* **SELECTED PASSAGE**:
The expansion of the availability of premium subsidies was a particular leap forward in the ACA’s marketplace. Prior to 2021, only those with incomes up to 400% of the Federal Poverty Level (FPL, or $60,240 for an individual at 400%) could qualify, leaving out many middle-class working Kentuckians who were often self-employed or small business owners, and therefore didn’t have a health plan through work. But after the American Rescue Plan Act and the Inflation Reduction Act, those subsidies were available to ensure premiums remained below 8.5% of household income. Because of this improvement, 8% of enrollees earned at or above 400% FPL.
The enhanced APTCs have been especially important for low-wage-earning Kentuckians as well, as many who recently lost Medicaid coverage turned to the marketplace for their health coverage. The availability of additional premium assistance on the marketplace has been important in ensuring as few of these Kentuckians go uninsured as possible.
However, the most recent federal law that included the improved premium subsidies, the Inflation Reduction Act, sunsets these improvements by the end of 2025. Should that occur, it is primarily middle-class earners who will see the steepest rise in their premiums. For example, a family of four with a household income of $125,000 would see their premiums increase by 55%, or $5,911 annually. Congress should act soon to keep these improvements permanent.
Using Marketplace-purchased coverage is still too expensive
While the insurance subsidies available to Kentuckians through the marketplace have helped more Kentuckians afford coverage, it remains very expensive to use that coverage. For those with incomes low enough to qualify for CSRs (at or below 250% FPL, or $75,000 for a family of four), out-of-pocket costs like deductibles, co-pays and coinsurance are capped at a lower amount. But even with the help of CSRs, out-of-pocket costs are still expensive. For example, a family of four at 150% of FPL has an income of $45,000. At this income level, this family still has an annual out-of-pocket maximum of $6,300, meaning they could still spend up to 14% of their household income on medical costs.

* **EXERCISE DATA**:
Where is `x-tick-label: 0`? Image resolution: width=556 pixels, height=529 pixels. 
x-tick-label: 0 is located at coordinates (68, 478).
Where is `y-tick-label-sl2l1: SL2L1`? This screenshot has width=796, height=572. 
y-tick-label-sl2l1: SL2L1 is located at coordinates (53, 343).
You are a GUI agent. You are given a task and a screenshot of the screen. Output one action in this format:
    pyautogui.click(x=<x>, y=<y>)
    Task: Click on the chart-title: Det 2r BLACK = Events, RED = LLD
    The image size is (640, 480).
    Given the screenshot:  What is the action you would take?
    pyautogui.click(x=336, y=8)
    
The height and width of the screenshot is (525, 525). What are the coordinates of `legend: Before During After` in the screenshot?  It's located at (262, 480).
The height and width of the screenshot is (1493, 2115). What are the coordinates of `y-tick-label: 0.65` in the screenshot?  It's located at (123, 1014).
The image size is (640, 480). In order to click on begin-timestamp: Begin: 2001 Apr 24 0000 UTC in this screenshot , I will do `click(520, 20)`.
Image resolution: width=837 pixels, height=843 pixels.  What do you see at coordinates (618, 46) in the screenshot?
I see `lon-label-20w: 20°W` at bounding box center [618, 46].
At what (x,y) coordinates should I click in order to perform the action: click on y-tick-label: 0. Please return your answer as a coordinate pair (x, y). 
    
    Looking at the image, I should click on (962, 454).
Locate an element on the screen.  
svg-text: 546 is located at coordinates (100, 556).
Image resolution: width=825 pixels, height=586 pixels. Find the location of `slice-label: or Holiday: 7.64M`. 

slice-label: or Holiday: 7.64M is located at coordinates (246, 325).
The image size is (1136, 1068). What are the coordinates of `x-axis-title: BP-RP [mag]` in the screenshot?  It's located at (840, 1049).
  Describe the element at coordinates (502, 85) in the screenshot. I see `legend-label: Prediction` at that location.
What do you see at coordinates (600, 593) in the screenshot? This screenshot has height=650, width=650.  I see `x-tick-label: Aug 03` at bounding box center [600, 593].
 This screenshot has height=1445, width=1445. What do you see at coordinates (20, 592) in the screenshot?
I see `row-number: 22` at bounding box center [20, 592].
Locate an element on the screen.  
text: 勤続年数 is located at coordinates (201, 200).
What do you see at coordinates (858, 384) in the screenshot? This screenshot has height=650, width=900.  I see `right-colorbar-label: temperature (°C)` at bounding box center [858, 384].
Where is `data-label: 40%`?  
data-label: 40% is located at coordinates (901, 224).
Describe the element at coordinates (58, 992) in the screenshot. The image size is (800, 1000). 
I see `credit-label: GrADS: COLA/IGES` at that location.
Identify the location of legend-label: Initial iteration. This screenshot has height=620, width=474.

* **REQUIRED TASKS**:
(1) In the text on Kentucky health coverage, which federal law ends the improved premium subsidies by the end of 2025?
(2) Reproduce the part of the text on Kentucky health coverage that begins at the words "The enhanced APTCs" and stops after "uninsured as possible.".

* **RESPONSES TO THE EXERCISE**:
(1) The Inflation Reduction Act.

(2)
The enhanced APTCs have been especially important for low-wage-earning Kentuckians as well, as many who recently lost Medicaid coverage turned to the marketplace for their health coverage. The availability of additional premium assistance on the marketplace has been important in ensuring as few of these Kentuckians go uninsured as possible.